Notice: On April 23, 2014, Statalist moved from an email list to a forum, based at statalist.org.
[Date Prev][Date Next][Thread Prev][Thread Next][Date Index][Thread Index]
Re: st: converting table into matrix
From
R Zhang <[email protected]>
To
[email protected]
Subject
Re: st: converting table into matrix
Date
Sat, 29 Mar 2014 16:23:58 -0400
Hi ,Nick and other Statalisters
after creating the matrix, I will compute its eigenvectors.
symeigen computes eigenvectors for symmetric matrix, which means I
need to fill in some values of my matrix to make it symmetric.

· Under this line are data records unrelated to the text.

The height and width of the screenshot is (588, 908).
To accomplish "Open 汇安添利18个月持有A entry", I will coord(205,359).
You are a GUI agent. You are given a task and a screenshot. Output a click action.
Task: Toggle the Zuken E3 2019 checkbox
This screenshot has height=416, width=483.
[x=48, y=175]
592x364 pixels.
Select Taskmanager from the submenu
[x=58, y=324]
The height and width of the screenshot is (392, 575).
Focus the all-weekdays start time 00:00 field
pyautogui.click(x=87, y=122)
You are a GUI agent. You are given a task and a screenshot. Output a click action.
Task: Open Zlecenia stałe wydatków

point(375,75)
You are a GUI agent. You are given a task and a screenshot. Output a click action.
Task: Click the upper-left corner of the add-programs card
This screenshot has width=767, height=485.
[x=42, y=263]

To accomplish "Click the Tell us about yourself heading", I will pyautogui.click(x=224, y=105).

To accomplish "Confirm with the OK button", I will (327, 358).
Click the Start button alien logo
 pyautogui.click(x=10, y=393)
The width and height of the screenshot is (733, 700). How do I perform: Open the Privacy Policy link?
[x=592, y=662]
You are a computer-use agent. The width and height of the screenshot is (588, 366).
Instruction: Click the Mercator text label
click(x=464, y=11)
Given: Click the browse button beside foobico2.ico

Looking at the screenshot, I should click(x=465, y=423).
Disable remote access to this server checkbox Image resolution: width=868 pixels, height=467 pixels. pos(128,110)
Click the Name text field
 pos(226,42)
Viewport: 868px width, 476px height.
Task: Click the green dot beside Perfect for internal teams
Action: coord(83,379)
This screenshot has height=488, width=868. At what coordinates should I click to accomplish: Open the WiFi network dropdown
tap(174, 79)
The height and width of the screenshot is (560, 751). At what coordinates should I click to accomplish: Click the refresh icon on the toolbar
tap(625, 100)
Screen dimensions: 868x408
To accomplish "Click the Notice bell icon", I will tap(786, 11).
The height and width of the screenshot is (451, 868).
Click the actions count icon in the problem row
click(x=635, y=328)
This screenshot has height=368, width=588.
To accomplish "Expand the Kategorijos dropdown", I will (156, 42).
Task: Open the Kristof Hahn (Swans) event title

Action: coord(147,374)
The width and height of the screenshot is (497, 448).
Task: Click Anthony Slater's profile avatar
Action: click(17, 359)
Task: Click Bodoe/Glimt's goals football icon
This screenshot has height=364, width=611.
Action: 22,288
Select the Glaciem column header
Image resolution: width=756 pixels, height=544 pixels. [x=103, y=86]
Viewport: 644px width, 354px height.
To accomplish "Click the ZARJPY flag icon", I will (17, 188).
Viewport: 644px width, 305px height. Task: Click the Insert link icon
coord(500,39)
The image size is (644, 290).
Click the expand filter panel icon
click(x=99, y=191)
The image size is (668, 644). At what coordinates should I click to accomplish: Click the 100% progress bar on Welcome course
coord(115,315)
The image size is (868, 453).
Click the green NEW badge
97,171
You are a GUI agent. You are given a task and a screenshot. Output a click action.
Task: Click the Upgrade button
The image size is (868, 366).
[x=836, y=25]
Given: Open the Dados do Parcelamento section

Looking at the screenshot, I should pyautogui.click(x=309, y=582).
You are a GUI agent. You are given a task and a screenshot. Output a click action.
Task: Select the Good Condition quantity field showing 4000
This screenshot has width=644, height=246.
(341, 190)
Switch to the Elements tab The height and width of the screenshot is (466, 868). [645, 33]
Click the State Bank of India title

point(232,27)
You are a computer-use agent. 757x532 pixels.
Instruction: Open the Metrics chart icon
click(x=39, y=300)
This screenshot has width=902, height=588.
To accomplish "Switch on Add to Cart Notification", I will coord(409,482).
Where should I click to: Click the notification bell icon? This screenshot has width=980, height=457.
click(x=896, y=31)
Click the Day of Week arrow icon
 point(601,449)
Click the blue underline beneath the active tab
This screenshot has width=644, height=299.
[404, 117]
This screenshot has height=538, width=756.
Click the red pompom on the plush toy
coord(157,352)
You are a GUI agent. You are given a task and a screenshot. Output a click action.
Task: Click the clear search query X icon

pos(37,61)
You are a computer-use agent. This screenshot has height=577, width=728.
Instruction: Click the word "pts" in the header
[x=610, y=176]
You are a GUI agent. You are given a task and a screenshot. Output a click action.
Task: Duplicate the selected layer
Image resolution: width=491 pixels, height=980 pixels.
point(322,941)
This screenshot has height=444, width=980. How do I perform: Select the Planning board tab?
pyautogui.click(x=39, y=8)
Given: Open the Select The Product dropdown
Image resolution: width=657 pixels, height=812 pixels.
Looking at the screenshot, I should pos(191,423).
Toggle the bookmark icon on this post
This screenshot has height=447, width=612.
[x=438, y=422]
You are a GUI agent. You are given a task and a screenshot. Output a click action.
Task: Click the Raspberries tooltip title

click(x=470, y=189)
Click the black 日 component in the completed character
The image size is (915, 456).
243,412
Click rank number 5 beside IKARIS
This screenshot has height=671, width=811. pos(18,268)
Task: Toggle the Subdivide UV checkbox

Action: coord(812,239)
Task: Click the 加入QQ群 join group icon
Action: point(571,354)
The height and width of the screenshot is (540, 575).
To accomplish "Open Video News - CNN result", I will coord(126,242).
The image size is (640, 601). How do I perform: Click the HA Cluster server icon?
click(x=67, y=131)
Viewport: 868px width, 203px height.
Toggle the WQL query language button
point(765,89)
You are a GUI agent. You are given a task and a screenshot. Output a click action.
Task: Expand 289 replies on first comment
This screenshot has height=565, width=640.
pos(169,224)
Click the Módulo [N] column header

my original matrix (for the sample 3* 3, the real data is 70,000*70,000)
** non-symmetric**
A[3,3]
Forestrysu~t Forestrynu~y logging
Forestrysu~t 0 0 0
Forestrynu~y 64 1 1
logging 7 29 41
if make it symmetric, it shall look like
Forestrysu~t Forestrynu~y logging
Forestrysu~t 0 64 7
Forestrynu~y 64 1 1
logging 7 29 41
my question is : how should I edit my original stata dataset in order
to create a symmetric matrix
*** data ***
clear all
input str20 C_industry str20 S_industry int x
Forestrysupport Forestrysupport 0
Forestrysupport Forestrynursery 0
Forestrysupport logging 0
Forestrynursery Forestrysupport 64
Forestrynursery Forestrynursery 1
Forestrynursery logging 1
logging Forestrysupport 7
logging Forestrynursery 29
logging logging 41
end
*** Nick's code - it works (but I need help with high dimensional data
70,000*70,000) **
qui tab C_industry
local nvals = r(r)
egen i = seq(), block(`nvals')
egen j = seq(), to(`nvals')
matrix A=J(`nvals',`nvals',.)
forval n = 1/`=_N' {
matrix A[`=i[`n']', `=j[`n']'] = x[`n']
if C_industry[`n'] != C_industry[`=`n'-1'] {
local rownames `rownames' `=C_industry[`n']'
}
}
matrix rownames A = `rownames'
matrix colnames A = `rownames'
matrix list A
*** A is nonsymmetric ***
thanks !
Rochelle
On Sat, Mar 29, 2014 at 3:48 PM, R Zhang <[email protected]> wrote:
> Nick,
> you are correct about stata help concerning seq(). Thank you !
>
> my data has about 70,000 observations , i.e., 70,000 pairs of
> C_industry and S_industry. For my square matrix, 70,000*70,000 would
> exceed the maximum allowable dimensions in stata, is that correct?
>
> I ran your program and got "option block() incorrectly specified", my
> guess is the maximum dimension problem.
>
> In this case, can i increase the dimension in stata?
>
> Best,
>
> Rochelle
>
> On Sat, Mar 29, 2014 at 12:13 PM, Nick Cox <[email protected]> wrote:
>> I don't know why you are Googling this. That is like going to the
>> library to look for a book you already have. Stata itself gives you
>> ways of finding out what you need to know.
>>
>> -help egen- and looking at the results shows that the function -seq()-
>> creates indexes 1, 2, 3, ... for the rows and columns of the matrix.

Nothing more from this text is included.